Reproduce word for word the section of the passage on truth and beauty below that begins with the words containing "Beauty is in" and ends with "who you ask.".

Extract to read below:

Now… I know this one seems obvious, if you look at the definition:
Truth is being aligned with facts or reality. sourceWe all know that.
But what I’m asking here is what is true? How can we tell? And who decides what is true?
Take that last question… do each of us, individually, decide what is true? We all have different opinions on what is right (or true) in some things, such as what flavor of ice cream is the best… and we all know that what’s true for me might be false for you (if my favorite is vanilla, and yours is chocolate, etc.).
On the other hand:
Is truth real outside of individual people’s heads (is there objective truth)? Can some things in the universe be absolutely true, no matter who considers them?
…Or maybe the only ‘truth’ that we know for sure is that we exist (Descartes’s famous conclusion that ‘I think… therefore I am’). Everything else outside of that undeniable fact could be an illusion… so do we know that anything else is ‘true’?
PS. Here are a few more (complex) theories on truth to help you consider this question.
18. What is beauty?
Beauty is in the eye of the beholder.
…Or in other words, beauty is subjective. This means that each person defines what is beautiful to him or her, and things can be beautiful or not depending on who you ask.
The evidence for this is that people commonly disagree about whether a person, place or thing is beautiful. Right?

End of Extract to read.
Dataset entries below:

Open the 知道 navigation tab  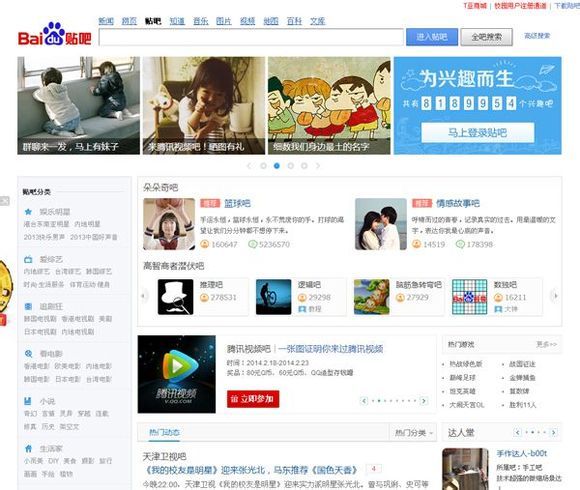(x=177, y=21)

End of Dataset entries.
Dataset entries below:

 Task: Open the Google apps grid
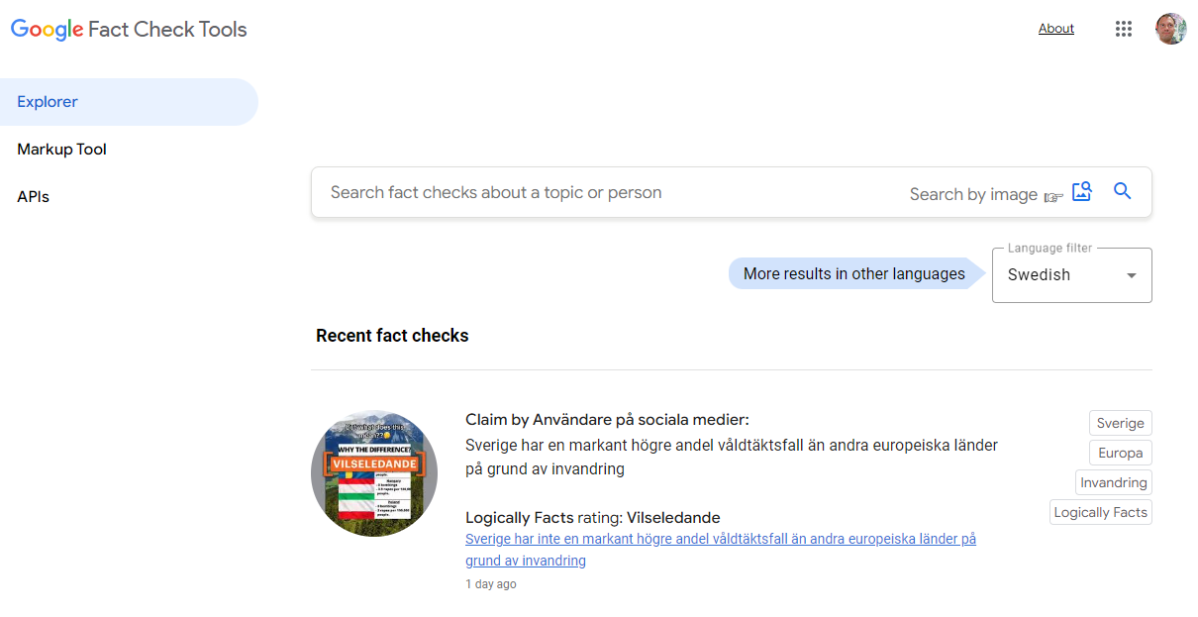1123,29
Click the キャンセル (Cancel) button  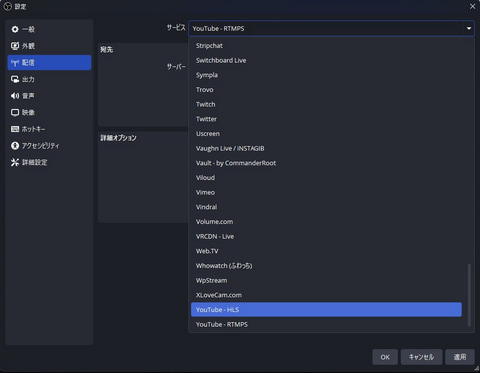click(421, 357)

End of Dataset entries.

- [Response box]:
Beauty is in the eye of the beholder.
…Or in other words, beauty is subjective. This means that each person defines what is beautiful to him or her, and things can be beautiful or not depending on who you ask.